Учебные задания:
a – Какой идеал эпохи Возрождения во фрагменте о Фальстафе и идеалах Возрождения назван простейшим и доступнейшим?
b – Допишите продолжение фрагмента о Фальстафе и идеалах Возрождения, начав сразу после его последнего предложения.

Таков идеальный человек старой эпохи, органически сильный, духовно несложный, непосредственно умный и рыцарственный, в общем, цельный и счастливый своей цельностью. Новые течения вызвали к жизни несравненно более сложные натуры, и эта сложность тем глубже, чем благороднее течение. Простейший и доступнейший идеал эпохи Возрождения – свобода чувства, неограниченный эпикуреизм, крайняя оппозиция средневековому угнетению плоти и отрицанию земли. Эта оппозиция не замедлила создать свою философию и свободу инстинктов утвердить на идейных основах. Они известны еще героиням Боккаччо, и рассуждение одной из них для нас особенно любопытно. Нам предстоит иметь дело, по-видимому, с самым исключительным образчиком развращенности и беспринципности, а между тем отдаленные отголоски этих ужасов мы слышим еще у изящнейшего поэта итальянского Возрождения.
К опытной женщине является дама – просить помощи в некотором любовном и не особенно нравственном предприятии. Та немедленно соглашается и даже спешит заранее опровергнуть всякие возражения строгих моралистов.
«Дочь моя, Господь знает, – а Он ведает все, – что ты очень хорошо сделаешь. Если бы даже ты и не совершила этого по какой-то причине, тебе, как и всякой молодой женщине, следовало бы так поступить, дабы не потерять время юности, потому что для человека с разумением нет печали выше сознания, что он упустил время. И какому черту мы годны, состарившись, как не на то разве, чтобы сторожить золу у камелька…»
Сам автор безусловно одобряет эту философию и, рассказав ту или другую любовную историю, часто весьма предосудительную на общепринятый нравственный взгляд, заканчивает молитвой к Господу, «чтобы Он по своей святой милости привел» к только что описанному счастью и его, рассказчика, и «все христианские души, того желающие».
Естественно, героини Боккаччо чтут Амура «с Богом наравне» и за эту «преданность» рассчитывают на блаженство даже в будущей жизни…
Теперь представьте, что подобная «религия» попадет в сердца и головы людям несравненно более мощных темпераментов и обильных физических сил, чем итальянские дамы, – попадет сынам нации, в течение веков порождавшей громадное количество героических фигур, считавшей в своей семье заурядными явлениями Норфолков, Гентов, даже Ричардов…
Амур здесь неминуемо превратится в божество самой откровенной и отнюдь не изящной и не поэтической чувственности, тоска о «летящем часе» станет бешеным воплем и безумной неукротимой погоней за грубейшими грехами бренного тела, исчезнут все покровы и уловки, – останется одна вызывающая и нередко циническая страстность… Фальстаф и является типичнейшим английским воплощением физического идеала Возрождения. Он откровенно развратен, цинически беспринципен, покорный слуга своего брюха. И во всех этих пороках он только крайний и в то же время по-английски цельный и последовательный выразитель практики и морали Возрождения. Ему мало естественных прав человеческой природы на любовь, земное счастье, мало простой свободы чувства, – нужна оргия, бунт, целая буря инстинктов, все равно как для англичан средних веков требовались восстания, междоусобицы – для «движения крови и соков жизненных», по меткому объяснению очевидца, епископа Йоркского. Фальстафу недостаточно уничтожить педантизм, схоластику, ученые теории, уродующие естественное течение жизни, – он пойдет вообще против всего не материального и не чувственного и отвергнет вообще всякие понятия и идеи: чести, совести, правды. Он не ограничится признанием прав за «пирогами и вином», – он только ими и наполнит свое существование, подобно тому, как чувство любви низведет до продажного разврата. Одним словом, это такой же фанатик новых воззрений, каких раньше создавали схоластика и аскетизм. Это противоположный полюс для Мальволио и еще более «добродетельных» людей, для тех самых пуритан, которые при Шекспире гремели проклятиями даже на поэзию и театр.

Извлечённый материал:

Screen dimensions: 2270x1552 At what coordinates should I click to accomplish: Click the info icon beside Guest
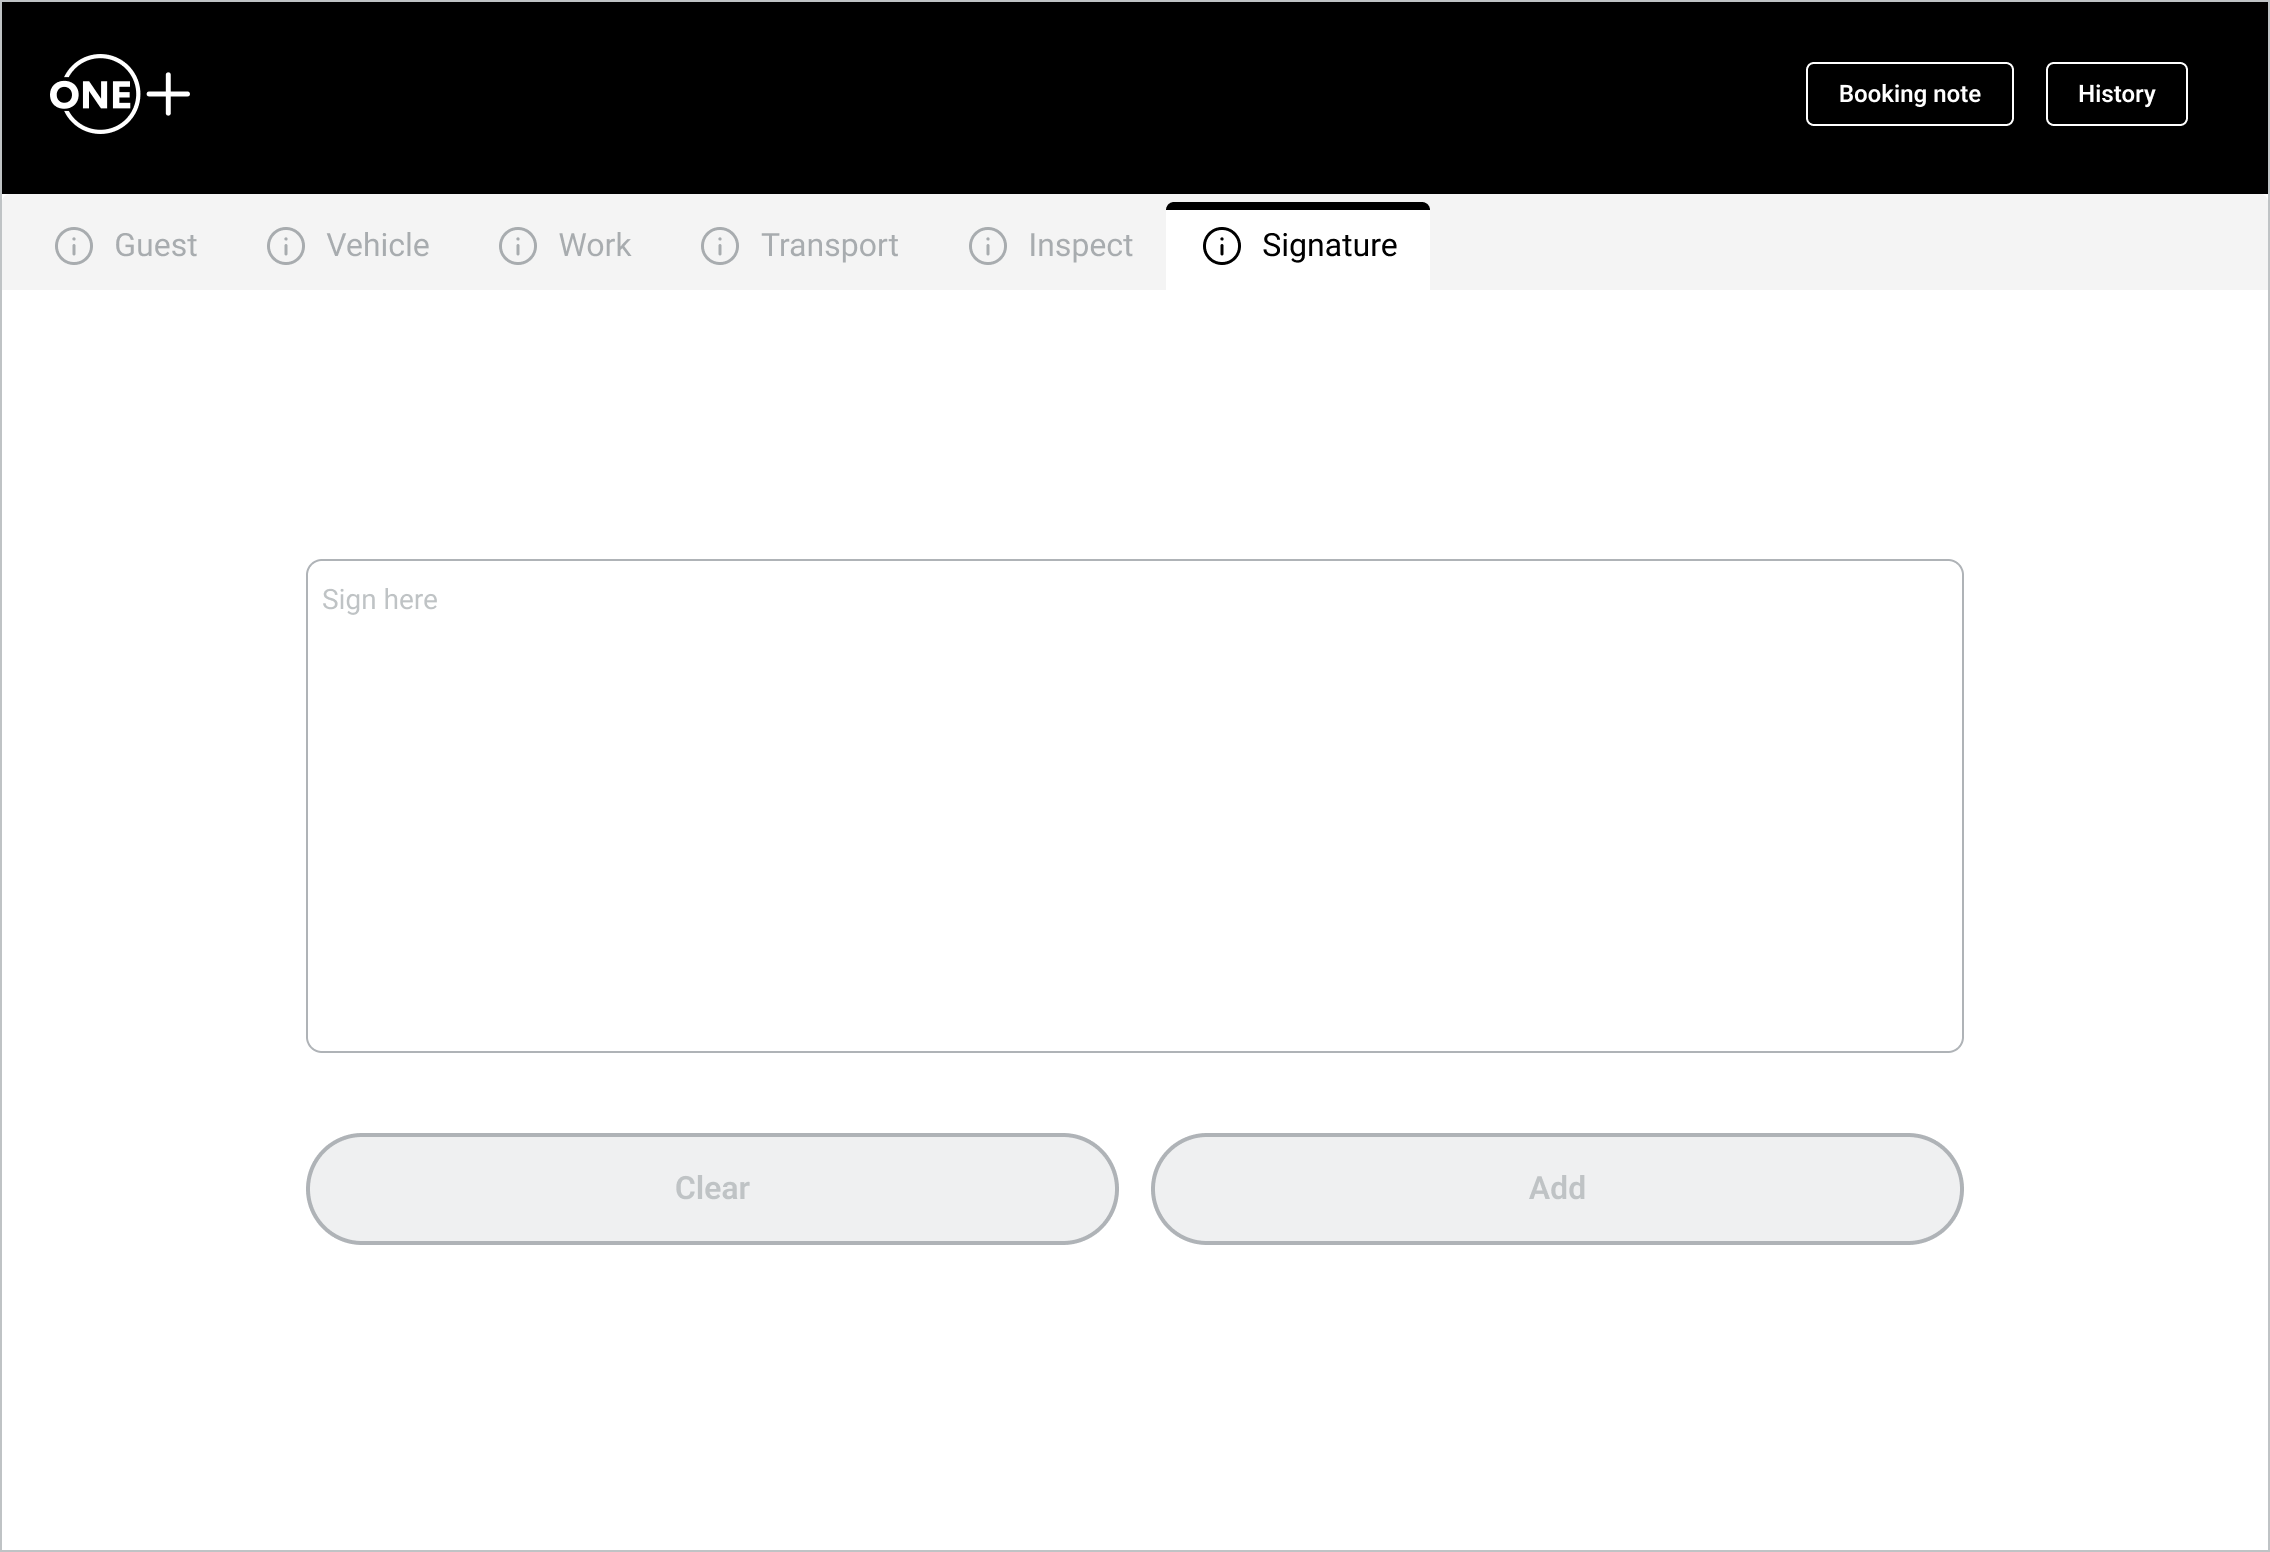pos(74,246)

* * *

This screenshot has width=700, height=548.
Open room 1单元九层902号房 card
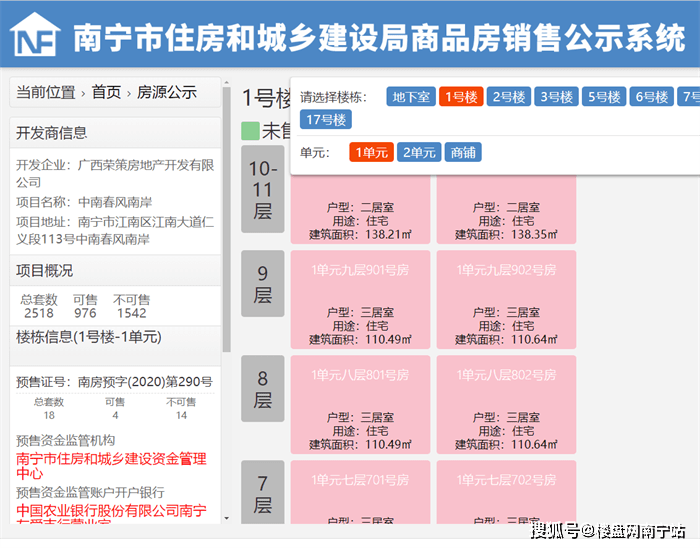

Ответы к заданиям:
a – Свобода чувства, неограниченный эпикуреизм, крайняя оппозиция средневековому угнетению плоти и отрицанию земли.

b –
Из основного положения Фальстафа, беззаветнейшего сына Возрождения, вытекают все другие черты его психологии. Фальстаф – трус, потому что он слишком дорожит здешней жизнью; до седых волос считает себя юношей, потому что молодость – высшее благо для подобного «мудреца»; наконец, Фальстаф необычайно даровит и оригинален. Эти свойства развиты поэтом с такой же силой, как и удручающая мораль героя, и в них скрывается тайна странной привлекательности, окружающей личность Фальстафа.
Дело в том, что Фальстаф все-таки продукт освободительного, прогрессивного течения. Правда, он вполне законные и здоровые стремления довел до нелепости и уродства, но первоначальное зерно не могло исчезнуть бесследно. Фальстаф – представитель естественного и гуманного сравнительно с «добродетельным» Мальволио. За Фальстафа – жизнь и свет, на стороне его врагов – нравственная смерть и темнота рабства или ханжества. И, несомненно, Шекспир, столь близко знавший современных «святых», невольно должен был питать известное сочувствие к своему грешнику, во всяком случае, снисходительно взирать на фальстафиаду рядом с фанатизмом.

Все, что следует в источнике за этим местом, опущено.